In coaching mode 511, to begin the recording, at 564, the player presses a record button. At 566, the player presses the start button 110 on the sensor array. At 568, the player begins the sequence of passes. At 570, the sensors detect passes as they occur. At 572, the player stops recording. At 574, the player names the sequence (for example, using a mnemonic such as “first practice after the weekend”). At 576, as passes are detected, the recorded data is uploaded to the servers. At 578, additional data, including sequence ending data and the name of the sequence, are stored.

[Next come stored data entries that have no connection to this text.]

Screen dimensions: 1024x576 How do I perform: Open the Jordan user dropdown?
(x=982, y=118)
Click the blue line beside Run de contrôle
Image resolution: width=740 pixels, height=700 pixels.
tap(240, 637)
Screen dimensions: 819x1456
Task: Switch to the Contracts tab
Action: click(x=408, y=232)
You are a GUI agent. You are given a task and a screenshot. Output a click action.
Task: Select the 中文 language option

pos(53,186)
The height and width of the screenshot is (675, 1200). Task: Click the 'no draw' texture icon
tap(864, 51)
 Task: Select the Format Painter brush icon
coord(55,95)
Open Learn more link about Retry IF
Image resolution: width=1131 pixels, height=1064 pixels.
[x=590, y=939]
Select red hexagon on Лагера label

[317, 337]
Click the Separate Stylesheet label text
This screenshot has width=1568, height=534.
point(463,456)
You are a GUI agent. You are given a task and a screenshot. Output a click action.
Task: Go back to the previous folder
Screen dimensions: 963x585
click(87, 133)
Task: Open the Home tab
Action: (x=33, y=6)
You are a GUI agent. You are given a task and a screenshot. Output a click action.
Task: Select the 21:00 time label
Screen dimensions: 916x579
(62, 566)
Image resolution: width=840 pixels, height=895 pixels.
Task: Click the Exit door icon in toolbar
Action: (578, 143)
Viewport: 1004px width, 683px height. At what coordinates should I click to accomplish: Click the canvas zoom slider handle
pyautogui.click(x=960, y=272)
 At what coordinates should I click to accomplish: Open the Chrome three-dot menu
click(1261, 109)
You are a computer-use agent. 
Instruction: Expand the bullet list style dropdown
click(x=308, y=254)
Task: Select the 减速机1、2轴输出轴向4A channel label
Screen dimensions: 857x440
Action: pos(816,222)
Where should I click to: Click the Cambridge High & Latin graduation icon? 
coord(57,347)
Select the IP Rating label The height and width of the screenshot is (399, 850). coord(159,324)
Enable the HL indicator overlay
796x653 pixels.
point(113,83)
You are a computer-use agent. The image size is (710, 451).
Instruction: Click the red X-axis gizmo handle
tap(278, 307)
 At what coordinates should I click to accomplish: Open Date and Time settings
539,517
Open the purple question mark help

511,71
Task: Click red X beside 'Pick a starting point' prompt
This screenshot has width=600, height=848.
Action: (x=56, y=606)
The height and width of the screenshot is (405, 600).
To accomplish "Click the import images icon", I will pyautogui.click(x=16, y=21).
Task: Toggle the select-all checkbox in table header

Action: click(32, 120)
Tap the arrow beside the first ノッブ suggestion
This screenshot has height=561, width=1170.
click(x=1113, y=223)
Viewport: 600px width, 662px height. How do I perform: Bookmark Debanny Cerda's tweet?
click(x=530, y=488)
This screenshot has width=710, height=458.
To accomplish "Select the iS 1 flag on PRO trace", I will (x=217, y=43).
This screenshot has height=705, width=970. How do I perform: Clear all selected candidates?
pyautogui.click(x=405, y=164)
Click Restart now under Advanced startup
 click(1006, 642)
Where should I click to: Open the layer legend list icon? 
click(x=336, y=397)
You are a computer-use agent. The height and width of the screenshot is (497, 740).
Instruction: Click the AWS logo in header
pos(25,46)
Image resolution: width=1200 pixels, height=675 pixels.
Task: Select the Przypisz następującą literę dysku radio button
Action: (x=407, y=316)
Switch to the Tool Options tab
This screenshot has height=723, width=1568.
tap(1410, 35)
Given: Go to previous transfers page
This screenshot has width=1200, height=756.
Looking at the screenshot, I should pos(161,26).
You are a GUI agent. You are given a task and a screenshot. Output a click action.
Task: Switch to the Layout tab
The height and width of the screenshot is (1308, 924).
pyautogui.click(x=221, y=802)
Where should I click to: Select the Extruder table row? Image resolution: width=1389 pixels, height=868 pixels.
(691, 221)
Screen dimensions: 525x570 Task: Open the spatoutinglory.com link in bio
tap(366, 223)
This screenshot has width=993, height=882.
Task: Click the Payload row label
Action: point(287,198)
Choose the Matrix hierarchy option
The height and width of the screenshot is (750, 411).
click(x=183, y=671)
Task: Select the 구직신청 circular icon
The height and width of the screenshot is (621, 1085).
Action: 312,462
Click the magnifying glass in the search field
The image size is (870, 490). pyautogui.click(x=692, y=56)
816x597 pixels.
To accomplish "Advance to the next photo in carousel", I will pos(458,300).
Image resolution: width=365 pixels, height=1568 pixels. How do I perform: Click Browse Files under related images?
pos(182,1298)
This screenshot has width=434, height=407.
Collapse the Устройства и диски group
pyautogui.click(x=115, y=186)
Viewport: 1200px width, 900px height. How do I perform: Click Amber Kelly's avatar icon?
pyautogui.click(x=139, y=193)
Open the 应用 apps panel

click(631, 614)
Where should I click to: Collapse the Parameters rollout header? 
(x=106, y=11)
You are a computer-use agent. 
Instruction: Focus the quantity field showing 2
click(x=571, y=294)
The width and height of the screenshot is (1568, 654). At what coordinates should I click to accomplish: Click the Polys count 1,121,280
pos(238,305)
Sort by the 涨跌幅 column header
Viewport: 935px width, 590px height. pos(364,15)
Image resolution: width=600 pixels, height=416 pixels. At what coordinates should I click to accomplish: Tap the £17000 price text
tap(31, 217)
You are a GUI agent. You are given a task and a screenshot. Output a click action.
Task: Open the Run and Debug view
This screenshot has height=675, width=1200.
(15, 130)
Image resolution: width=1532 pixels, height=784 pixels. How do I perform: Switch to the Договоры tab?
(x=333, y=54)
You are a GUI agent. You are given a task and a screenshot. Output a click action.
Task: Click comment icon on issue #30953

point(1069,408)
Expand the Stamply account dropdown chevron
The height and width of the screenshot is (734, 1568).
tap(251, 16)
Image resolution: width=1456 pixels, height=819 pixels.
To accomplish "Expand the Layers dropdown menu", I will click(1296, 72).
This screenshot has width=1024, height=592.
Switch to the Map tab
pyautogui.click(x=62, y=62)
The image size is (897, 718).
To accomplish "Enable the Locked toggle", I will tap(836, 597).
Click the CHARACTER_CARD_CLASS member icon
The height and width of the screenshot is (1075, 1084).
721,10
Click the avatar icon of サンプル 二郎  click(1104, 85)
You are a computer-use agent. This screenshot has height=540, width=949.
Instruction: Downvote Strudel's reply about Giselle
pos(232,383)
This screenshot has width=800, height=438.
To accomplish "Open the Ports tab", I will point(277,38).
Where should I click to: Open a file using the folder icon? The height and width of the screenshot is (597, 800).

The application 112 includes controls 618. A settings control can allow the user to define a user profile and other configuration settings for the application 112. A players control can allow the user to define and control the other players with which the player is to compete or perform other actions. A statistics control can provide the user with access to historical statistics as well as goal (for example, a goal to complete a session for a particular configuration in under N seconds). A configuration control can allow the user to set up and track configurations that the user has used or plans to use. Information and controls for players in the same room or area can automatically be synced, and an indication can be provided in the controls 618.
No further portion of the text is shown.